Pilot Project (2020-2022): Overall Lessons

The four-phase Pilot Project “Spatial Methods in Action: Everyday Spatialities of Homelessness for Urban Sustainability” pursued two aims. It developed and tested a spatial research-method toolkit for identifying the contributions that the everyday spatialities of homelessness could offer to the UN Urban Sustainability Agenda within the framework of diverse institutional settings related to the social assistance of street dwellers in São Paulo during the Covid-19 pandemic (November 2020-April 2022). To that end, eight graduate students, involved in the first three phases of the project, acted as “mediators” in the last phase. Drawing on the training delivered by Prof. Dr. Fraya Frehse in making use of spatial methods for analytically identifying the everyday spatialities of people dwelling in the streets, the students themselves trained twenty-six practitioners in developing analogous skills. With the aid of Prof. Frehse and using the method of “problem-posing education”, developed by Brazilian educator Paulo Freire, the students encapsulated the formerly collected data on the everyday spatialities of homelessness (Phase 1) and the SMUS Toolkit (Phase 2) in an eight-session training course grounded on their ethnographic immersion in the practitioners’ daily work routine. During physically mobile and fixed “exchange meetings”, both students and practitioners were encouraged to simultaneously make strange what is familiar and familiar what is strange regarding their own (pre-)conceptions about street dwellers.

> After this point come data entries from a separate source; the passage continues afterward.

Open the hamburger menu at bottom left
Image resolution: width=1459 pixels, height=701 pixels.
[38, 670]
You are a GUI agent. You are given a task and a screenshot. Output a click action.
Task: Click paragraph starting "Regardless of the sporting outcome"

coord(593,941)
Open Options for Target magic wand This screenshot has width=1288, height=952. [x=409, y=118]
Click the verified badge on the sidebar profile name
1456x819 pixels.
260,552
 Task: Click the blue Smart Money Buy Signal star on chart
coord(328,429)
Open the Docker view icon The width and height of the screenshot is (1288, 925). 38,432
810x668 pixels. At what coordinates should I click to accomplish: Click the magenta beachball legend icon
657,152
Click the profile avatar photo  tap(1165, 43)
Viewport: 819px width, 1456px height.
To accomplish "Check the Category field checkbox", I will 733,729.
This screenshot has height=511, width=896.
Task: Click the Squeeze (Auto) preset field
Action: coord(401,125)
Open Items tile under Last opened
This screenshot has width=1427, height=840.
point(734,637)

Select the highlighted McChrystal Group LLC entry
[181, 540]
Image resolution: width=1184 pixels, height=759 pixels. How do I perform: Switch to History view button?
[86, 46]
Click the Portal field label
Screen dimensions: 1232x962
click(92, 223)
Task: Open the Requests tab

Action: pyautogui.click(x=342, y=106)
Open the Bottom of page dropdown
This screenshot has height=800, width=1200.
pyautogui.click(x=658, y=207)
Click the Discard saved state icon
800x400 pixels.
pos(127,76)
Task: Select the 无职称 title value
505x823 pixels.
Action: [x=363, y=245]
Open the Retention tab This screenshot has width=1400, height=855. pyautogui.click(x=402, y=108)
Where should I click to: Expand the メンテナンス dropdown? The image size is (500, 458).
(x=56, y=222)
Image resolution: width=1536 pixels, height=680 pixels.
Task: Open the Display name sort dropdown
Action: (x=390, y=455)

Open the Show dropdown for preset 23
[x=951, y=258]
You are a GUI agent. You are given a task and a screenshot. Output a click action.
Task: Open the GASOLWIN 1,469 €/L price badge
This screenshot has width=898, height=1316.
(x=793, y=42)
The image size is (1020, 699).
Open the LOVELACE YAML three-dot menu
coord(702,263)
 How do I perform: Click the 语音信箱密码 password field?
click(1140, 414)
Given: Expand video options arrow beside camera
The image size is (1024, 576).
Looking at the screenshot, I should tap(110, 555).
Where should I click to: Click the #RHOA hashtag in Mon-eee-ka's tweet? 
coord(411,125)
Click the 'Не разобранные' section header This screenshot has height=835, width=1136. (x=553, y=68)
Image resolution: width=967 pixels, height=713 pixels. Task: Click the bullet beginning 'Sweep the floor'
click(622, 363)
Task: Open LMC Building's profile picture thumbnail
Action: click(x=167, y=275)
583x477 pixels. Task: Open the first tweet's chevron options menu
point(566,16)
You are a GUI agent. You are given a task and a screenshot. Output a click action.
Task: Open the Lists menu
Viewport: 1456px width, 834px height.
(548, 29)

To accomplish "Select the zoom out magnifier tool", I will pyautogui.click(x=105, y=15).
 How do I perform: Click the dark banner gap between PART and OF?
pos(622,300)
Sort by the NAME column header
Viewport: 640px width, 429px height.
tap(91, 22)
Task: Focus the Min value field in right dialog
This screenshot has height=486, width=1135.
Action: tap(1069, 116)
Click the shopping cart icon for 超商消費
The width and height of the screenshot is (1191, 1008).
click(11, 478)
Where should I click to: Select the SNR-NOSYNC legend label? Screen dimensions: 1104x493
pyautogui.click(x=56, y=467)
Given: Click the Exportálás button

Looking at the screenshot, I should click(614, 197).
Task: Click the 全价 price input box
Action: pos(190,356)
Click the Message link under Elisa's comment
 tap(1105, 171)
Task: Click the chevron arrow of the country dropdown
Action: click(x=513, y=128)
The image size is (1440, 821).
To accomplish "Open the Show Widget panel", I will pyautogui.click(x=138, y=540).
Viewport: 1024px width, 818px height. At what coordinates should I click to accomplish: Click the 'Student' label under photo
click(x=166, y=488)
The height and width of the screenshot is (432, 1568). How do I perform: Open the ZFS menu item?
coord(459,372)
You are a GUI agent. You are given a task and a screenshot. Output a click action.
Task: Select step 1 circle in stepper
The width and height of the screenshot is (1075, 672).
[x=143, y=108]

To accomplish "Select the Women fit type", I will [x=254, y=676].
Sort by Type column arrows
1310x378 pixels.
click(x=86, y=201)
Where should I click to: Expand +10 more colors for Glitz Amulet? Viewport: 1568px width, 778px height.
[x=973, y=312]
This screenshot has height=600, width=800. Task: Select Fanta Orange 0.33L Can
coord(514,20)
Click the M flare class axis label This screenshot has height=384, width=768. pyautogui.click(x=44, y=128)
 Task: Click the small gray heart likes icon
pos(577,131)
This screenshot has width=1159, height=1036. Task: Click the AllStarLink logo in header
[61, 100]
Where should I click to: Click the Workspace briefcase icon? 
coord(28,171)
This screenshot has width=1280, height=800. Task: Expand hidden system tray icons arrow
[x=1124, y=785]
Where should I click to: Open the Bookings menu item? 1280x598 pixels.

The overall outcome was a unique ethnographic interchange of glances between academics and practitioners full of lessons from and for all sides. An eightfold glimpse into the liveliness of the joint process of learning and knowledge co-production may be found in the following video excerpts. They offer a snapshot of crucial moments of the knowledge exchange between practitioners, students and professional academics during the project closing seminar, which was held at the University of São Paulo on 13 April 2022.

 

  • Lessons for practitioners – according to students:

Spokesperson for the SMUS Student Team: Ana Carolina Martins Gil

 

  • Challenges and potentialities for practitioners – according to students:

Spokesperson for the SMUS Student Team: Anna Martins

 

  • Lessons for practitioners – according to trained practitioner from a CBO:

Spokesperson for CBO: Robson Mendonça

Former farmer who, after losing everything, dwelled in the São Paulo streets. He currently heads the State Movement of the Street Population of São Paulo, which provides meals and professional training to the city street dwellers.

 

  • Lessons for practitioners – according to trained practitioner from the social-assistance sector of the São Paulo Municipality:

Spokesperson for Municipality: Patricia Rodrigues

Holds a BA in Social Work and began to work as a socio-educational advisor at the Municipality in 2017, serving young people, children, and adolescents facing extreme social vulnerability. She is currently a social worker in the third sector.

 

  • Lessons for practitioners – according to two trained practitioners from NGO:

Spokesperson 1 for NGO: Igor Renato

A currently undergraduate student in Social Work who has been working as a socio-educational advisor for São Paulo street dwellers in the third sector since 2016.

 

Spokesperson 2 for NGO: Marivaldo Santos

Former street dweller, he afterwards became a community health agent and nowadays holds a BA in Social Work. Having been promoted from a social worker in the so-called Street Clinic to a technical interlocutor, he is a poet in his spare time.

 

  • Lessons for academics and practitioners – according to two professional academics:

Spokesperson 1 for professional academics: Dr. Maria Antonieta da Costa Vieira

As a social scientist with a PhD in Anthropology and co-editor of the first Brazilian anthology about the daily lives of homeless people in São Paulo (1992), she is a professional researcher, advisor and consultant on homelessness in Brazil.

 

Spokesperson 2 for professional academics: Prof. Dr. Carmen Santana

As a physician with a PhD in Psychiatry, she has coordinated university outreach projects in the field of mental health regarding homeless people, immigrants, and refugees. She is a professional researcher and advisor on mental health policies related to homelessness and social vulnerability.